Big blow up at the weekend when I discovered that Ethan had been eyeing up Apple TV's on the Internet. So far in the past year, Ethan has purchased new speakers, a new amp, a new blu ray player, a new pair of eyes (laser surgery cos he didn't like wearing glasses), two new TVs, 30 new down-lights (cos the perfectly good lights we already had weren't the right kind) and an ipad that is completely excessive in addition to the two laptops, two iphones and computer that we already have. Believe it or not, I hate excessive spending, excessive anything actually. I'd much rather we had less and gave away more. But the arguments are exhausting. With each (unnecessary) purchase Ethan promises that this is the 'last thing' that there's 'nothing else I want'. But always, within a few weeks of having the new toy, he's looking for his next gadget fix.
Two weeks ago he bought the ipad that, I thought, we'd agreed we didn't need and wouldn't buy. Huge argument ensued. I felt like leaving him (and smashing up the ipad). He promised that was definitely 'the last thing'. I calmed down and (once again) let it go. Only to discover two weeks later him looking at prices for some other chunk of metal. It seems, with Ethan, the more he has the more he really does seem to want. And it's just so selfish and so unfair.
There are a couple of things I'd like (a log burner and a piano) that are now, thanks to Ethan's constant spending, way out of reach for years. And yet he keeps buying...And what he buys only he is interested in. Only he wants. He knows it will cause arguments and strain, and yet he keeps doing it. Like a junkie that is compelled to put his next fix above everything else.

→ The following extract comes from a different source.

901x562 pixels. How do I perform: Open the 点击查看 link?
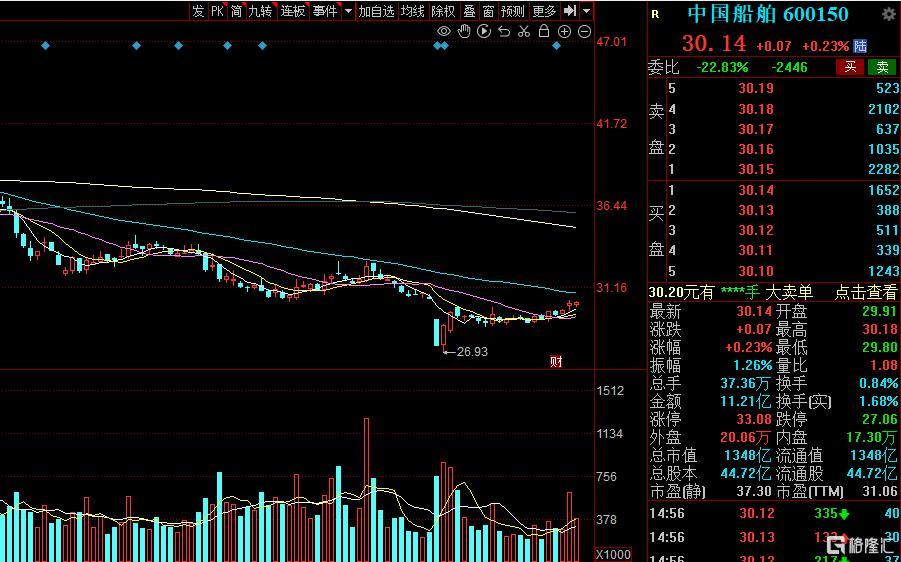pyautogui.click(x=866, y=292)
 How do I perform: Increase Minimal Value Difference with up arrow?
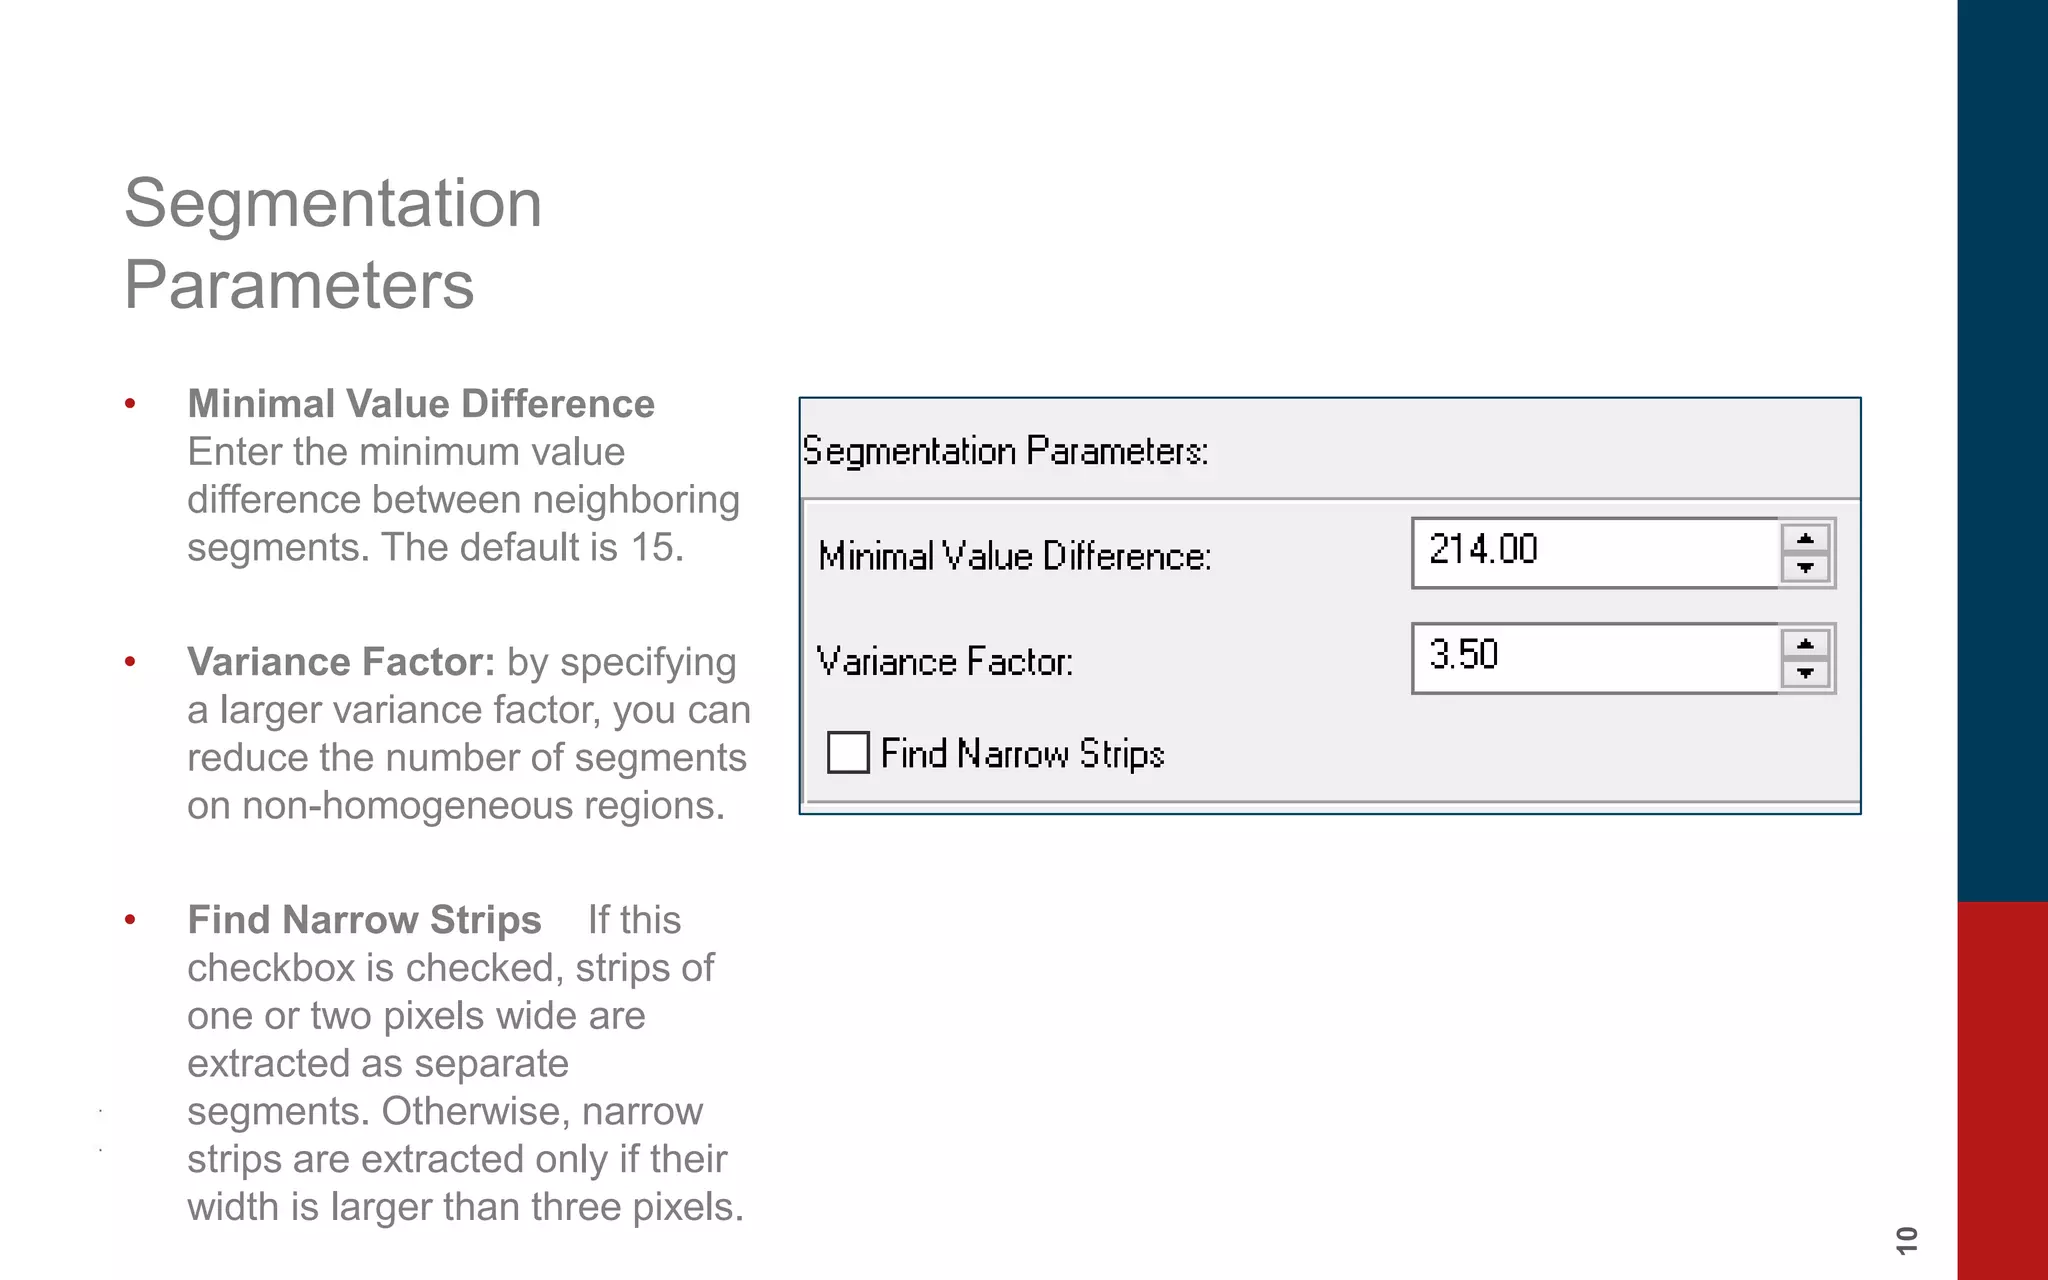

Maybe I'm being too dramatic. Maybe other men have a midlife crisis and buy an expensive sports car, or spend thousands each year on football season tickets, or drink the equivalent of a small fortune every week at the pub. Ethan does none of that. But it seems wrong that I should just have to accept his constant indulgence in gadgets as a male quirk while my wishes and desires remain ignored or unrealised for decades (perhaps forever) because he's spent all our money on things that he wants....
In the meantime, I've got a job. Earning my own money to buy my own piano might be the only way we manage to stay together!